Se os cortes de energia interromperem a rega, as vinhas podem sofrer “estresses parciais”, o que pode reduzir o tamanho e a quantidade de frutos, segundo Wanda Augustyn, gerente de comunicações da Vinpro, um órgão do setor.

“Esperamos um impacto mensurável, mas não catastrófico”, da interrupção da irrigação, disse ela. “Nesta fase, ainda tem um grande impacto na rentabilidade do produtor devido à disposição adicional de capital para obter o mesmo tamanho e qualidade de colheita.”

Depois de colhidas, as uvas ficam maduras demais ou danificadas se a refrigeração ou o controle climático forem interrompidos, de acordo com associações industriais. Os cortes de energia podem comprometer o esmagamento e a prensagem oportuna das uvas, enquanto as flutuações de temperatura podem afetar negativamente os processos de fermentação, resultando em sabores estranhos.

A redução de carga também interrompe as linhas de engarrafamento, levando a atrasos na produção e desperdício de materiais de embalagem. A pequena vinícola de Saul não pode pagar um gerador para seu galpão de embalagem, deixando sua equipe em uma corrida frenética para preparar, rotular e embalar garrafas antes do próximo corte de energia de quatro horas. Até agora, ela conseguiu atender grandes pedidos e evitar perdas de vendas.

“Não podemos vendê-lo se não tivermos meios para embalá-lo”, disse Sauls, que mantém a produção em cerca de 10.500 garrafas por ano.

A energia não é apenas esporádica, é também mais cara, com o Regulador Nacional de Energia da África do Sul a permitir que a Eskom aumentasse os preços para a ajudar a manter as suas fábricas em dificuldades.

"Os custos de pagar pelo fornecimento de electricidade a taxas inflacionadas, bem como ter de pagar os custos do gasóleo para fazer funcionar os dois geradores nas nossas instalações - isto excedeu largamente os montantes orçamentados", disse Elunda Basson, mestre de adega premiado no renomados vinhedos de Steenberg.

A fazenda maior abrange um spa, um hotel e um campo de golfe de 18 buracos e foi fundada em 1682 ao longo do deslumbrante Vale Constantia, a 30 minutos da Cidade do Cabo. “Não é fácil, mas pelo menos ainda podemos produzir com plena capacidade para abastecer o mercado local e exportar”.

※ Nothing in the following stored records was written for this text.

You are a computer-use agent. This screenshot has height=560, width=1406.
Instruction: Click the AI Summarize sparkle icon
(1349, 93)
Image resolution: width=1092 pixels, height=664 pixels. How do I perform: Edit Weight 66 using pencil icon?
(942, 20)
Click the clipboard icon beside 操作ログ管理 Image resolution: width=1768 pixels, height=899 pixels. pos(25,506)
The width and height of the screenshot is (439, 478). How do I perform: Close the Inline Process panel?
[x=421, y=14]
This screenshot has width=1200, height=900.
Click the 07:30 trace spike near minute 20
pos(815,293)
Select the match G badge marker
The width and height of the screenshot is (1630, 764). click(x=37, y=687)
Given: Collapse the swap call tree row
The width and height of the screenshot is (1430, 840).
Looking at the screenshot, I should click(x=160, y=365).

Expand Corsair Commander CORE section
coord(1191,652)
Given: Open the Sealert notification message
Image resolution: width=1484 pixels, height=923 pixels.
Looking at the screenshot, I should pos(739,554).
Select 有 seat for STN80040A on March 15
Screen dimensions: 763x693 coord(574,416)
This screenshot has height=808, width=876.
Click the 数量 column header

A vinícola está obtendo estimativas de custos para opções fora da rede, incluindo energia solar, inversores e baterias. “Os consumidores também estão enfrentando dificuldades”, disse Basson. “Aumentamos os preços do vinho apenas em 7% este ano. É impossível recuperar todo o custo dos aumentos de preços.”

A indústria do vinho contribuiu com mais de 55 mil milhões de rands (5 mil milhões de dólares neozelandeses) para o produto interno bruto do país no ano passado, com exportações no valor de 10 mil milhões de rands, segundo o grupo industrial Wines of South Africa.

A colheita de 2023 está estimada em cerca de 1,2 milhões de toneladas, 14,2% inferior à do ano passado, segundo a South African Wine Industry and Information Systems, uma associação do setor. A queda é atribuída a uma combinação de fatores, incluindo clima frio e úmido e o desenraizamento de vinhedos devido a doenças. A falta de electricidade em áreas intensamente irrigadas teve um impacto negativo no tamanho das culturas.